- Philip Ripperger
Gaspar Gasparini's "I remember" account, written years after his retirement, from the perspective of a long time Seabrook Farms employee, clearly displays one of the most prominent themes of the company's history: an emphasis on technological innovation and the pursuit of profit rather than the "human capital" the company employed in the form of labor. Although the author clearly understands the impact of inputs into the production process, he does not once mention the people. Water was deemed so essential to Seabrook's business venture that it is worth mentioning over all other aspects of the company.

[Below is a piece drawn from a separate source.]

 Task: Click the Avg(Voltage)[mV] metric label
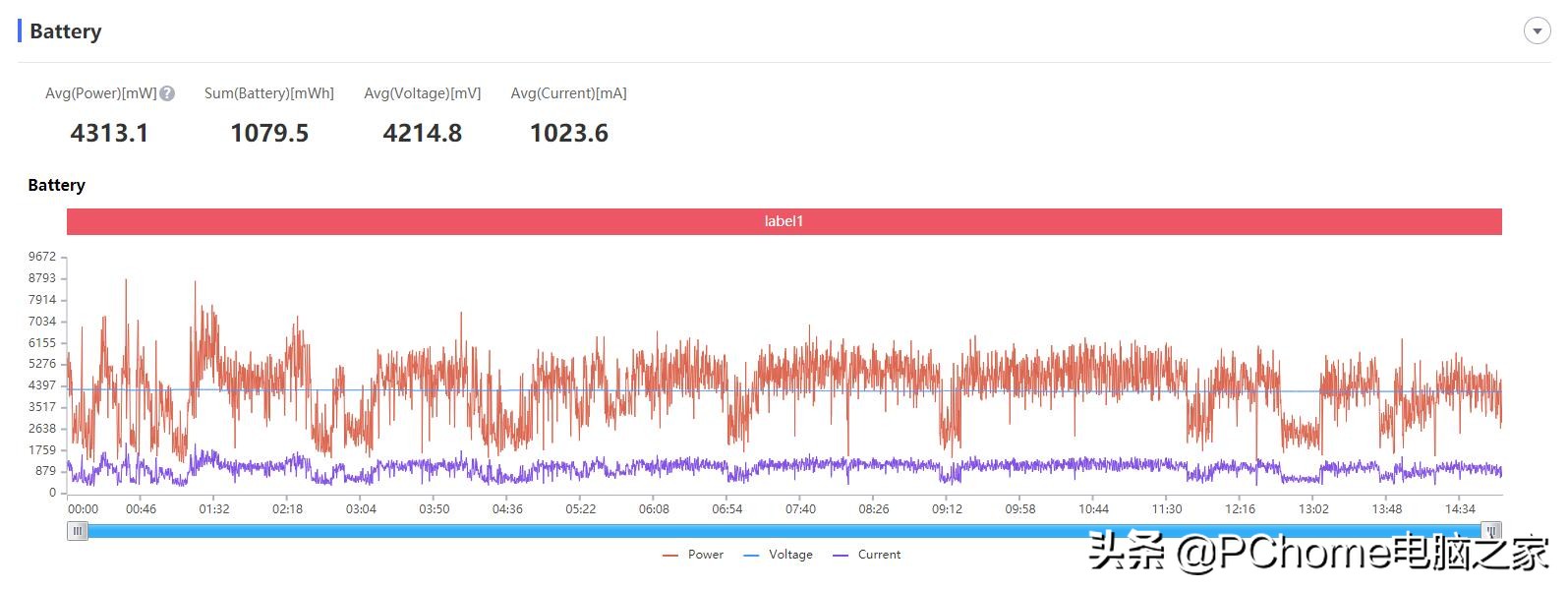point(422,93)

Gaspar's impersonal memory highlights the alienating nature of a large scale agribusiness, and may also be indicative of the highly compartmentalized nature of work at Seabrook more generally. Although the company was fully vertically integrated in respect to the production and distribution of the frozen foods it manufactured and marketed - and was able to move the water to grow the food that filled its cans and packages - the company was not socially integrated to the same degree. White, full-time employees were more likely to be working in positions where they were concerned with machinery and technical operations of the facilities, and often performed labor that made them identify with management. Occasionally they would interact with field and plant workers outside of their jobs, through sports and at other recreational events, but even on these occasions a hierarchy was maintained. Perhaps if upper-level employees like the author had interacted more with laborers, he would have understood that 4,500 Japanese American, Japanese Peruvian, Estonian, and workers from many other ethnicities, consisting of women and men, were as important to production at Seabrook Farms as the 14, admittedly impressive, deep wells strewn across the Seabrook campus.